[Stored entries]
┌──

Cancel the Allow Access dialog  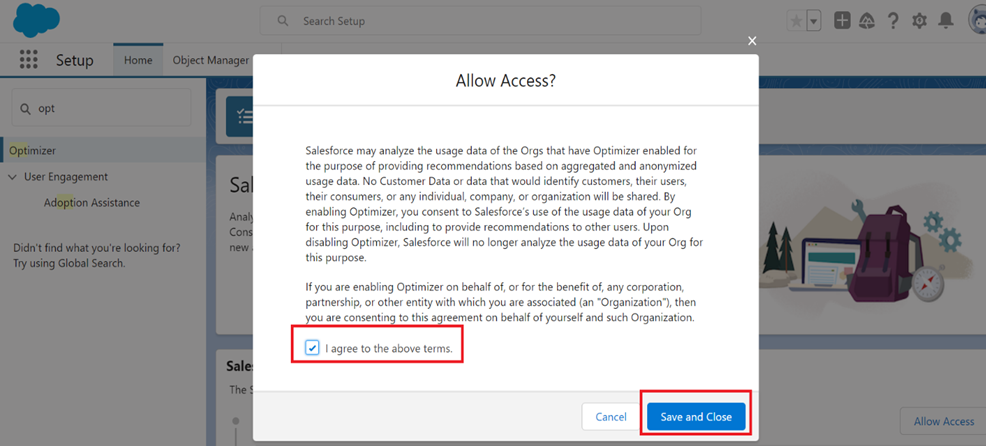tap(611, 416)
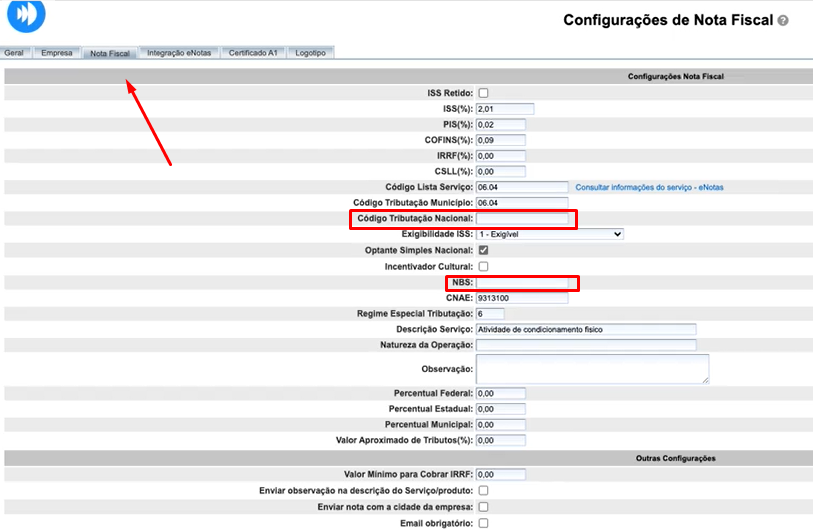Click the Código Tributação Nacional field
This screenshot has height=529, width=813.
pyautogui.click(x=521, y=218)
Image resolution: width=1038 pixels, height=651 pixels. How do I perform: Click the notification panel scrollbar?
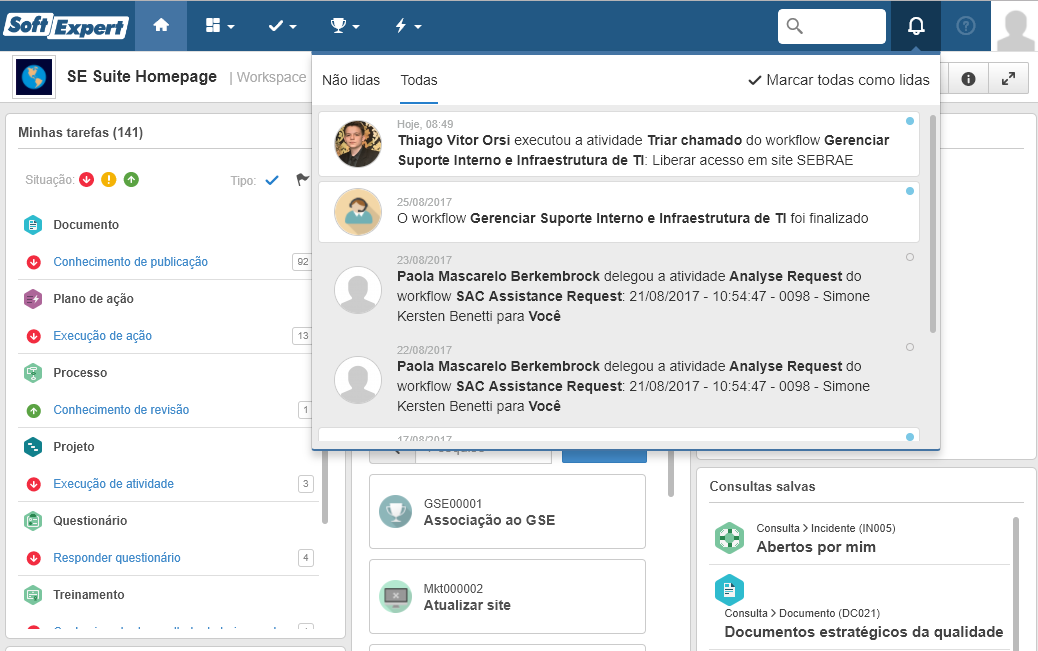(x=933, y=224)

└──

Assigned task ->
All lines from the one containing "Image resolution: width=1038" to the last line of the records above, and no others, should be returned unchanged, without pictures.

Reply ->
Image resolution: width=1038 pixels, height=651 pixels. How do I perform: Click the notification panel scrollbar?
(x=933, y=224)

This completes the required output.